Saut d'obstacle, cheval noir
En 1887, le britannique Eadweard Muybridge fait paraître onze volumes de photographies sous le titre Animal locomotion. Chaque planche montre des vues du même sujet saisi à des phases successives d'un mouvement. Plus de cinq cents de ces planches sont consacrées à des sujets humains, une centaine à des chevaux montrés à des allures différentes et cent vingt à des animaux divers, biches, éléphants, chiens, porcs, taureaux, lions et autre chats ou perroquets.
Une dizaine d'années auparavant, Muybridge avait été le premier photographe à analyser la locomotion des êtres vivants, à l'instigation de Leland Stanford, magnat du chemin de fer et ancien gouverneur de Californie. Passionné de chevaux, Stanford demande à Muybridge de confirmer par la photographie les travaux graphiques d'Etienne-Jules Marey sur le galop du cheval qui font alors débat. Les planches de Animal locomotion sont réalisées quant à elles pour l'Université de Philadelphie où le peintre Thomas Eakins (1844-1916), intéressé lui-même par la représentation du mouvement, a fait venir Muybridge.
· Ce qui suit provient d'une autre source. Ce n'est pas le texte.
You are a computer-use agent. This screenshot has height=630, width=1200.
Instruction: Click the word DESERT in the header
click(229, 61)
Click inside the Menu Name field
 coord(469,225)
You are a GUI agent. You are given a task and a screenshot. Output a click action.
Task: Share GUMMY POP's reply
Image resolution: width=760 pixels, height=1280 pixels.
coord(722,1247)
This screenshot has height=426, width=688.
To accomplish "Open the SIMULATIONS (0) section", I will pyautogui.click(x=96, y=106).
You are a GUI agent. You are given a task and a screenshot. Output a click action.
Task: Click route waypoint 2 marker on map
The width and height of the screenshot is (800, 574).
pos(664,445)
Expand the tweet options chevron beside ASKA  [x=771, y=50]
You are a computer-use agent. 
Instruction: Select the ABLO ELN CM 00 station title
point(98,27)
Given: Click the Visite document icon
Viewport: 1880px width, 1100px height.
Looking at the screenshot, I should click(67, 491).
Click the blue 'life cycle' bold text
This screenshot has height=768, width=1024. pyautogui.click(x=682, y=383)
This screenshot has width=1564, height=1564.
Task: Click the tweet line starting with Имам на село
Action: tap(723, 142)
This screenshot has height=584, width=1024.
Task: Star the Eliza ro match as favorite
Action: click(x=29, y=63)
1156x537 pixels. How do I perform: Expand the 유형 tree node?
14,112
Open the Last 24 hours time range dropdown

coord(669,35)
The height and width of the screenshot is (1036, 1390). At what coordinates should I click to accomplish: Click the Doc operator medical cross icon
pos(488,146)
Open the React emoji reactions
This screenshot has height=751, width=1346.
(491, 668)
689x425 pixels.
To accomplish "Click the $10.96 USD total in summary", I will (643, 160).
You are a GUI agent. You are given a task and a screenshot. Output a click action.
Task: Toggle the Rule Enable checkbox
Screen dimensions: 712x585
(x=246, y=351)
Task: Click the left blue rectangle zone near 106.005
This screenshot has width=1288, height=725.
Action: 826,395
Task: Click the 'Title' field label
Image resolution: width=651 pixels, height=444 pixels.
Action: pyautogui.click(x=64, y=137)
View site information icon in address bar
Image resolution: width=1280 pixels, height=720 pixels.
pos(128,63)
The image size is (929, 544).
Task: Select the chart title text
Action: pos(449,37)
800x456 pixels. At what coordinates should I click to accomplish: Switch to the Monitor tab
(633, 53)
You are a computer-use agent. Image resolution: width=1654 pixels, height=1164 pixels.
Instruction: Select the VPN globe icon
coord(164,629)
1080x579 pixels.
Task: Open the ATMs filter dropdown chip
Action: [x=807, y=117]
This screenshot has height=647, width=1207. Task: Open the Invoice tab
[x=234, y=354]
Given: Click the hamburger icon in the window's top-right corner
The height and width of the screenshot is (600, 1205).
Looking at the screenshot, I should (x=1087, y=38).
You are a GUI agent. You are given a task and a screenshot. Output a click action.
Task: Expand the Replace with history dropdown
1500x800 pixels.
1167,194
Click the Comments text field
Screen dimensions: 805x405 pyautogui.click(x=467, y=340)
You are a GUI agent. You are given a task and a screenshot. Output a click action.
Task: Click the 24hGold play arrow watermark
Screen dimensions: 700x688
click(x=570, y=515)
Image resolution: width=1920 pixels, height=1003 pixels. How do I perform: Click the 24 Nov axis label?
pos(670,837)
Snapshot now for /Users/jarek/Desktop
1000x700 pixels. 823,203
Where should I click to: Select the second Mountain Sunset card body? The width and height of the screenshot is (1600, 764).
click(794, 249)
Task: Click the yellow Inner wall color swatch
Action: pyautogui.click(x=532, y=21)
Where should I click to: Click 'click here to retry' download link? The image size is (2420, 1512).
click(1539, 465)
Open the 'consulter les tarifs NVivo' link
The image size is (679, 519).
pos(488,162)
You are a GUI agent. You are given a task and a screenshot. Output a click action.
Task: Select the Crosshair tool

Ces images, rendues possibles grâce à une série d'appareils à déclenchement automatique, connaissent un grand retentissement en Europe et aux Etats-Unis. Une importante revue américaine, Scientific American, leur consacre un article en octobre 1878, tandis qu'en décembre de la même année d'autres planches sont reproduites dans la revue française La Nature. En même temps que les scientifiques, les artistes sont très influencés par ces instantanés : Eakins bien sûr, mais aussi et surtout les français Ernest Meissonier (1815-1891) et Edgar Degas (1834-1917) qui reprend notamment dans diverses versions de Cheval se cabrant les positions de l'animal fixées par Muybridge.